------ Exercise material ------

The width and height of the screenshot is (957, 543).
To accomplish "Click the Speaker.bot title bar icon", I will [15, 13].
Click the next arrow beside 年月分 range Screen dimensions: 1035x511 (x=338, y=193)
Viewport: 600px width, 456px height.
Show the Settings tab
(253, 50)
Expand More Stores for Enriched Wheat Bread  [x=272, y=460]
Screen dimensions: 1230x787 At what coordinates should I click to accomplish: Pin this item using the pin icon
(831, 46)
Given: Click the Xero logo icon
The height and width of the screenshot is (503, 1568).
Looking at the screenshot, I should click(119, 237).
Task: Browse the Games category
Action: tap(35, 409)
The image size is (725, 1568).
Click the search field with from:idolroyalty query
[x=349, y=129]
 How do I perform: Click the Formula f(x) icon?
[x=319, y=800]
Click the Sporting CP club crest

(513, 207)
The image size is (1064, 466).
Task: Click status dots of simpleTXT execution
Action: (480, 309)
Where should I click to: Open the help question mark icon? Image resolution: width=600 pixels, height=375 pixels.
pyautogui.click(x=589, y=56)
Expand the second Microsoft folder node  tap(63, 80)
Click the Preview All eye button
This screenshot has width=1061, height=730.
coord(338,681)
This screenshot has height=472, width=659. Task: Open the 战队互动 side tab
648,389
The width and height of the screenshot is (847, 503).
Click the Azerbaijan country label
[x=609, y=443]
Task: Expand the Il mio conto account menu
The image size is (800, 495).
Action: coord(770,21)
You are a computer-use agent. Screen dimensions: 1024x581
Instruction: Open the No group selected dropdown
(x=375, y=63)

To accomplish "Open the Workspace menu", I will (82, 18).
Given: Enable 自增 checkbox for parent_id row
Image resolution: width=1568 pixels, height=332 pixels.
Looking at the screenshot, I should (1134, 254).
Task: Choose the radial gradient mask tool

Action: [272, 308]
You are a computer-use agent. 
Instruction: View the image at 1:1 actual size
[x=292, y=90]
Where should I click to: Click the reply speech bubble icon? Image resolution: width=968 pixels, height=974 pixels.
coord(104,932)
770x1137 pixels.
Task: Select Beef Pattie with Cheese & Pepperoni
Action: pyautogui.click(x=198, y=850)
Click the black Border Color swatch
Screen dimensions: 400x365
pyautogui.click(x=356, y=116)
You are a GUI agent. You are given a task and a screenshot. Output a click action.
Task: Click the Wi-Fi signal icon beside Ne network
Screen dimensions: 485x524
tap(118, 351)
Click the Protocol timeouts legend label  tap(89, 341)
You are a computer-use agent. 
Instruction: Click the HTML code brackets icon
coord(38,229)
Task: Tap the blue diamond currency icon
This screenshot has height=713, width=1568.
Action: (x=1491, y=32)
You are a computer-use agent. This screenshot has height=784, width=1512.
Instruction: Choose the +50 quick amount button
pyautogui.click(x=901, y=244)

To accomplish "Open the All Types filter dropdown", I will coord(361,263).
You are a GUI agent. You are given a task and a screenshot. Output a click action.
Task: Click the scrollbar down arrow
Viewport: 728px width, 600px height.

------

Description of the task
Filter the records above for lines containing the word "will", and copy those lines.

Reply
To accomplish "Click the Speaker.bot title bar icon", I will [15, 13].
To accomplish "Open the Workspace menu", I will (82, 18).
To accomplish "Open the All Types filter dropdown", I will coord(361,263).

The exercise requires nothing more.